Leaf Node Recovery Failed Scenario
Scenario: One of the leaves can not replicate data, its status is RECOVERY_FAILED
, and the replica partitions are in an unrecoverable state.
If the node is not able to recover, the most common issue is related to memory configuration but not always. To find out the exact reason the tracelog, memsql.log for that node should be investigated for the error at the time the database became unrecoverable.

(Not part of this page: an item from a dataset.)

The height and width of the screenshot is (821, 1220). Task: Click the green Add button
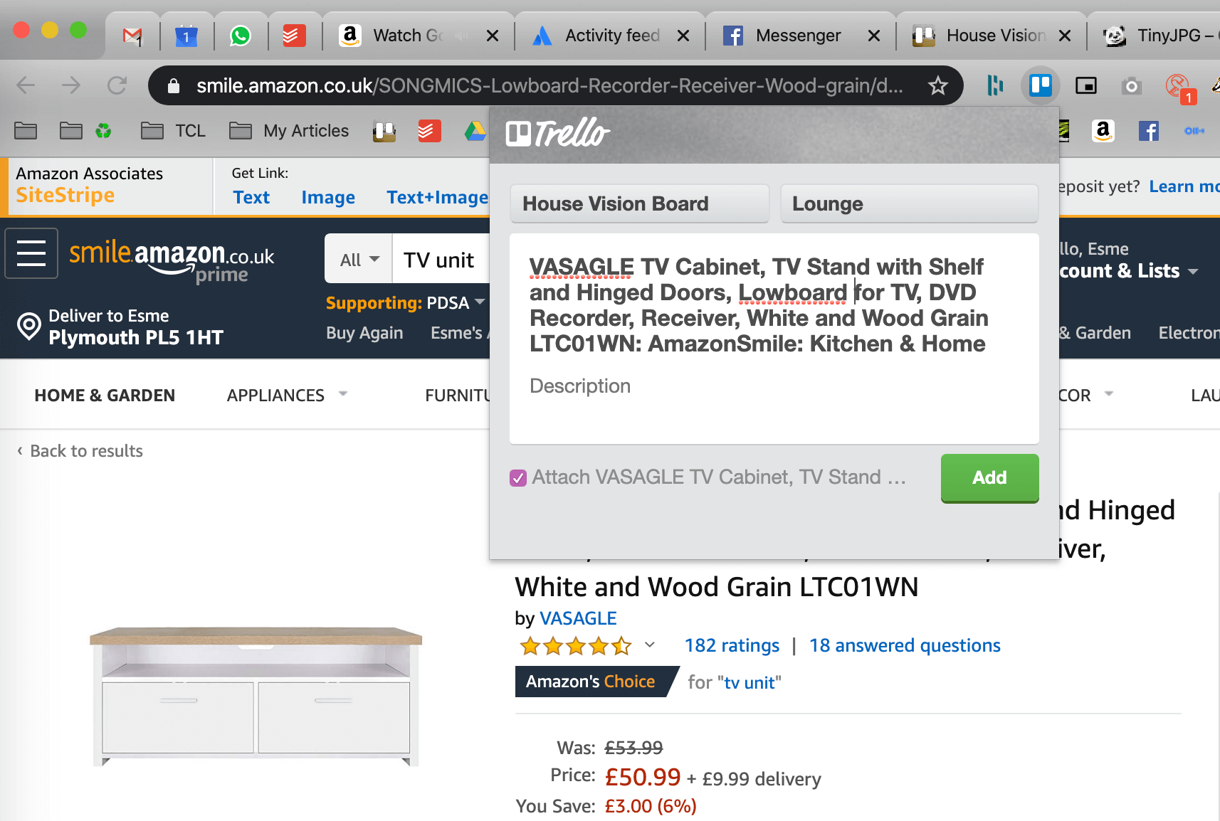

If it is the case of the node not having enough memory to replay data back into memory then increase maximum_memory
and/or maximum_table_memory
to allow recovery to complete. For other configuration or bug related issues contact Support.
Troubleshooting Steps:
Try to restart the leaf that is still in the RECOVERY_FAILED
state.
To investigate the possible causes you can also check the following:
Cluster report
Output of
SHOW CLUSTER STATUS
Output of
sysctl -a
from the host that has the leaf node with the error.
Other Recommendations:
vm.max_map_count
should be 100000000 on all nodes.
Ensure open files ulimit
is set to >= 1000000 on all nodes.
If using NUMA nodes the total size of the nodes should be less than the physical memory available on the server.
After making any adjustments to the memory settings or the variables you should try to restart the leaf that is still in the RECOVERY_FAILED
state. You can do this with the command sdb-admin restart-node
and then select the appropriate leaf.